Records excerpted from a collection
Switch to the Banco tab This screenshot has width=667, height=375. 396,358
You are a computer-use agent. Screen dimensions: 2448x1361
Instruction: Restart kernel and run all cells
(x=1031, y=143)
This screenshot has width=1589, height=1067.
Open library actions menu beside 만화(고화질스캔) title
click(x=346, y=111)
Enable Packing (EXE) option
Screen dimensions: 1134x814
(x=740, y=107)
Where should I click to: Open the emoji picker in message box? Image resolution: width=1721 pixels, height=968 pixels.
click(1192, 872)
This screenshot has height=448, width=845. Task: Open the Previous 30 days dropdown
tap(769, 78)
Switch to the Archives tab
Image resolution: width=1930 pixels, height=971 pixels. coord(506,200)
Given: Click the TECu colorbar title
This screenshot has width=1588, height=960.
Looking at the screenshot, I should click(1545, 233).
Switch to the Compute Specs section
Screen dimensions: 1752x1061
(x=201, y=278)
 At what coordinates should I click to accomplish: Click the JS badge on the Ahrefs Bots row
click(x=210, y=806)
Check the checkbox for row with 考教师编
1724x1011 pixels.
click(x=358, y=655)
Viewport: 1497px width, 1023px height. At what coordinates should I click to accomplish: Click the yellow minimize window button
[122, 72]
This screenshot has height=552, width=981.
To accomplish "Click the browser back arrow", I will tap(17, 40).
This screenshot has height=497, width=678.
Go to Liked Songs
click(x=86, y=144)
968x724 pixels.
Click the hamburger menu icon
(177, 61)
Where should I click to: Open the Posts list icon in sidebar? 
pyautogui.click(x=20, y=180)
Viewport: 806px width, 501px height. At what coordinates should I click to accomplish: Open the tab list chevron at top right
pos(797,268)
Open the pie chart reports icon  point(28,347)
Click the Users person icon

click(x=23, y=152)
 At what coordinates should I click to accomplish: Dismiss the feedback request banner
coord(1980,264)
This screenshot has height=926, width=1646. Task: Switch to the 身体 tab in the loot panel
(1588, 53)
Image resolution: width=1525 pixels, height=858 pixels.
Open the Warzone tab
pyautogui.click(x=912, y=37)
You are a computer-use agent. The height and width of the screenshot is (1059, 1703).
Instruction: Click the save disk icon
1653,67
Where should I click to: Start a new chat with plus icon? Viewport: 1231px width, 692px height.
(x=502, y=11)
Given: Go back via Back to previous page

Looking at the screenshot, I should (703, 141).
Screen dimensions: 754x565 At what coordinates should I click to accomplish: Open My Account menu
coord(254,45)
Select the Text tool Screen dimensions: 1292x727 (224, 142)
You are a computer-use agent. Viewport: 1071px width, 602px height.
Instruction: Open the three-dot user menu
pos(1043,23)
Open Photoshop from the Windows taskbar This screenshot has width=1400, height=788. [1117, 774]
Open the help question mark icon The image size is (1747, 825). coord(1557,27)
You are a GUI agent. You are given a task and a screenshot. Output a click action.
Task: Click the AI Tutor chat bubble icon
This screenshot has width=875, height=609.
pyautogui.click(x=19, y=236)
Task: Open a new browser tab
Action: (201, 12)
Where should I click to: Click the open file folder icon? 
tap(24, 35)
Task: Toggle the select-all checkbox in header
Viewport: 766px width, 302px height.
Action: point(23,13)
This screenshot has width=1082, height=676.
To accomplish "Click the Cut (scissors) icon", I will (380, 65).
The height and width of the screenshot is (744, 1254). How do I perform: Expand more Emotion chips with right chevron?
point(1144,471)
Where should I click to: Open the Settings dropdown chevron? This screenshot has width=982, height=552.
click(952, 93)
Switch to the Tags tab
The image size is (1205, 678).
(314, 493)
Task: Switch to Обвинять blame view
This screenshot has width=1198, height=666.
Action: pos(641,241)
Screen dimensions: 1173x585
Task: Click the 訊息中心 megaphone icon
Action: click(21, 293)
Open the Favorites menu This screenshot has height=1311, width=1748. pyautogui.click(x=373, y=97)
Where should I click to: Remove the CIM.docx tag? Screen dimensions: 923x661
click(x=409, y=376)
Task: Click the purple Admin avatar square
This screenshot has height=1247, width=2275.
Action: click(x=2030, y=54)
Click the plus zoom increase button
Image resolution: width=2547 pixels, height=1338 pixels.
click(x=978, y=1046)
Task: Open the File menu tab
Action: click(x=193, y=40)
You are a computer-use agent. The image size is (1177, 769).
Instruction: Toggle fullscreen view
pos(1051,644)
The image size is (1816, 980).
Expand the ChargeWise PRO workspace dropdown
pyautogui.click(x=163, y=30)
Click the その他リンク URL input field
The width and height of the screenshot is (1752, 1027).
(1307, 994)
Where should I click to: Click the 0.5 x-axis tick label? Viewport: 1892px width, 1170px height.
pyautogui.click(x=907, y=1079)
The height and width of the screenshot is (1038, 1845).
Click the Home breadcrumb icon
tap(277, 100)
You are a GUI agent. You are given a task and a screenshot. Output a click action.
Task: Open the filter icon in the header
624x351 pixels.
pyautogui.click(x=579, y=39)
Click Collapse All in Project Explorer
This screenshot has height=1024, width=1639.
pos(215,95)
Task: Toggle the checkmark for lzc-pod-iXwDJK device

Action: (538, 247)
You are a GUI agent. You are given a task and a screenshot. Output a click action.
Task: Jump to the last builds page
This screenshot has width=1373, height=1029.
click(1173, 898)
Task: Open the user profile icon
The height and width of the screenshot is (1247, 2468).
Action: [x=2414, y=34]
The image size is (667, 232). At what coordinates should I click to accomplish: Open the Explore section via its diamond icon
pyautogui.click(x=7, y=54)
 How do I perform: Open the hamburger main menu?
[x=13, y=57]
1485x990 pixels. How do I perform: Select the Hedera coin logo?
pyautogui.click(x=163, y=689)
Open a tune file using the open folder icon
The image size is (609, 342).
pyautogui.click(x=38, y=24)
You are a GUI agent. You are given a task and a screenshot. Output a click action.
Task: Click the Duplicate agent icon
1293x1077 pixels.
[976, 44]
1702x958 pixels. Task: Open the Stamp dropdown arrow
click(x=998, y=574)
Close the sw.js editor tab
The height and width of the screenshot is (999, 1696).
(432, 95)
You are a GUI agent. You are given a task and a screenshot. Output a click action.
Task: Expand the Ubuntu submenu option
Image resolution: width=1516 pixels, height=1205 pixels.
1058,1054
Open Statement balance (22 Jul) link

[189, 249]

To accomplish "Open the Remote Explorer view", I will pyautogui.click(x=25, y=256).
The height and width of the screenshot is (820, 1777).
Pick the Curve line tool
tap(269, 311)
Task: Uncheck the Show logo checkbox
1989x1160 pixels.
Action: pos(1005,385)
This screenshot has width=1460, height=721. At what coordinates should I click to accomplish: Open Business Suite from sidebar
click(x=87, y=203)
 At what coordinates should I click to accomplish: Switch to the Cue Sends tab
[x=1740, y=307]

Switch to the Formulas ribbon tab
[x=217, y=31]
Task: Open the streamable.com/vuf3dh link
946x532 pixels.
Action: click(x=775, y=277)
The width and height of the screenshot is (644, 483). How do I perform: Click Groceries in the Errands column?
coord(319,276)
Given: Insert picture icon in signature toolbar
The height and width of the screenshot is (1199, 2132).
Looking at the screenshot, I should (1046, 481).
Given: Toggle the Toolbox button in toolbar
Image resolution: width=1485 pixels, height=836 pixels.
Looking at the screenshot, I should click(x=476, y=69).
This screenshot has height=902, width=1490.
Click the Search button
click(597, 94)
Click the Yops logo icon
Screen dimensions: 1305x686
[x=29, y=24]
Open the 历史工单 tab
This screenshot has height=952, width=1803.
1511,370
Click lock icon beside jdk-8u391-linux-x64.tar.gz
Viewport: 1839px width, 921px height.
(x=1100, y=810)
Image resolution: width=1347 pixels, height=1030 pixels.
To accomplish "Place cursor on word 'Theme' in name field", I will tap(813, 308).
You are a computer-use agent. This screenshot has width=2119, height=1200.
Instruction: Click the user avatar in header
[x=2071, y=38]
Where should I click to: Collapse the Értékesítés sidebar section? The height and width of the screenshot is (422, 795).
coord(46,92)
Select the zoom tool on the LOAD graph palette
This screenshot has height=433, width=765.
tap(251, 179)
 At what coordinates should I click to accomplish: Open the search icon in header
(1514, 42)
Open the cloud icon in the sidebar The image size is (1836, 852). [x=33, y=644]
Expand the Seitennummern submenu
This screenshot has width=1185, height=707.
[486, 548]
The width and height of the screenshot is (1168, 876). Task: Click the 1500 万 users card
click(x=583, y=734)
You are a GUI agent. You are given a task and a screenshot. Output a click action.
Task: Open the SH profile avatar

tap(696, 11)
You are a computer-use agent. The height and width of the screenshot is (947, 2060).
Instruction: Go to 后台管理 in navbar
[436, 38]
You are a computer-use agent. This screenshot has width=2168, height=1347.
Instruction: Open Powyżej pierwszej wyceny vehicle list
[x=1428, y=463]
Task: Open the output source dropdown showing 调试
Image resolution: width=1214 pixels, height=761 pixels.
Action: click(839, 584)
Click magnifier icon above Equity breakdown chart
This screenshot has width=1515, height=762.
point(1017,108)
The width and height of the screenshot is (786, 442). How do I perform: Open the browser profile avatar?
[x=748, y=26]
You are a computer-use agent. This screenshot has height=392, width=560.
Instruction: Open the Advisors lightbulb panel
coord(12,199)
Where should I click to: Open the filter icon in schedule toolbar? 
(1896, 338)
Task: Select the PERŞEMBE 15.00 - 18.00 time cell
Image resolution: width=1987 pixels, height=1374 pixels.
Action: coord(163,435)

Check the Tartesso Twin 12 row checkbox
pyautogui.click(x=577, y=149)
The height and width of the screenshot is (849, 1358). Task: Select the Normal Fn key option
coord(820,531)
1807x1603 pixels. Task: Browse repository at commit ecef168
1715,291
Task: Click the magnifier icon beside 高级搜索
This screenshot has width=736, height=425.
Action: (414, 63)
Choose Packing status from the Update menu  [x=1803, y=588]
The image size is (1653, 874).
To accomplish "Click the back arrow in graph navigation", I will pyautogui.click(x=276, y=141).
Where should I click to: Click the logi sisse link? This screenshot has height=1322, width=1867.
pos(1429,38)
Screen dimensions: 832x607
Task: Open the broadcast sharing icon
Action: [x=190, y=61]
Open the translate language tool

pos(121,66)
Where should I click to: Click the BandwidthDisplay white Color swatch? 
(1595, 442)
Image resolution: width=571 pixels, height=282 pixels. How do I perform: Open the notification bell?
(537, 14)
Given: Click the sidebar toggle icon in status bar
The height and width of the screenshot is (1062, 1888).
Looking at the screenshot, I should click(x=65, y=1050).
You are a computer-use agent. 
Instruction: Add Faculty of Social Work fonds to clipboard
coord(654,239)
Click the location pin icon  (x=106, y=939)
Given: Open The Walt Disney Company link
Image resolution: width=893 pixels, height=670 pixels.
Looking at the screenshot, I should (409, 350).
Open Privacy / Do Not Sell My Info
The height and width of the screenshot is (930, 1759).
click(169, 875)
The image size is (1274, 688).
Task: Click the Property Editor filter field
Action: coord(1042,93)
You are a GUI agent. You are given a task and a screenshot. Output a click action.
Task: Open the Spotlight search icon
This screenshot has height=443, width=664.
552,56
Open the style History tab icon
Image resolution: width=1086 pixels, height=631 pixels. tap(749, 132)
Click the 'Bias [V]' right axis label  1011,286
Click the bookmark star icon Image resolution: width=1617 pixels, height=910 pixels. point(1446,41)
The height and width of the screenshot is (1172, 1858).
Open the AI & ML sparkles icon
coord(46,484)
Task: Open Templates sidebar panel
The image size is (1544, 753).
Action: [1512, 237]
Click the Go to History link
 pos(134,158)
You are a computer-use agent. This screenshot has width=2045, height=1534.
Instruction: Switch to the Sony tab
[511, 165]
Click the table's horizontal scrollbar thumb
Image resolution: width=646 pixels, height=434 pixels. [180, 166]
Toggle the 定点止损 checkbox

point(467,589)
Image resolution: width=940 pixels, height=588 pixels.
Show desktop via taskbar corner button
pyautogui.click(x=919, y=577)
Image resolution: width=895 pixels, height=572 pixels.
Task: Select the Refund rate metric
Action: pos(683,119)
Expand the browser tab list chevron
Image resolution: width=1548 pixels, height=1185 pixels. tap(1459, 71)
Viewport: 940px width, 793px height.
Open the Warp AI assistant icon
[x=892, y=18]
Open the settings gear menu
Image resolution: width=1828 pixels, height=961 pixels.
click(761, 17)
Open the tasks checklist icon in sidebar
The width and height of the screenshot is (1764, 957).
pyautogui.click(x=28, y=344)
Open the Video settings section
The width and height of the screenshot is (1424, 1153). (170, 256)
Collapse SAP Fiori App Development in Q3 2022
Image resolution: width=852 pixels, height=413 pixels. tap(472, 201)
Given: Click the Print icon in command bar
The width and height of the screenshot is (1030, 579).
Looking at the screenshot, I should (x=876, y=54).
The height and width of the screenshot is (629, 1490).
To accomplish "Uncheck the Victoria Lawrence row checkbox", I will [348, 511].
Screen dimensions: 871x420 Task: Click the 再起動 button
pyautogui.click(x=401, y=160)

◆ Action item ◆
Scan the records above for the string "zoom", then copy each line where it turns up.

◆ The answer ◆
Click the plus zoom increase button
Select the zoom tool on the LOAD graph palette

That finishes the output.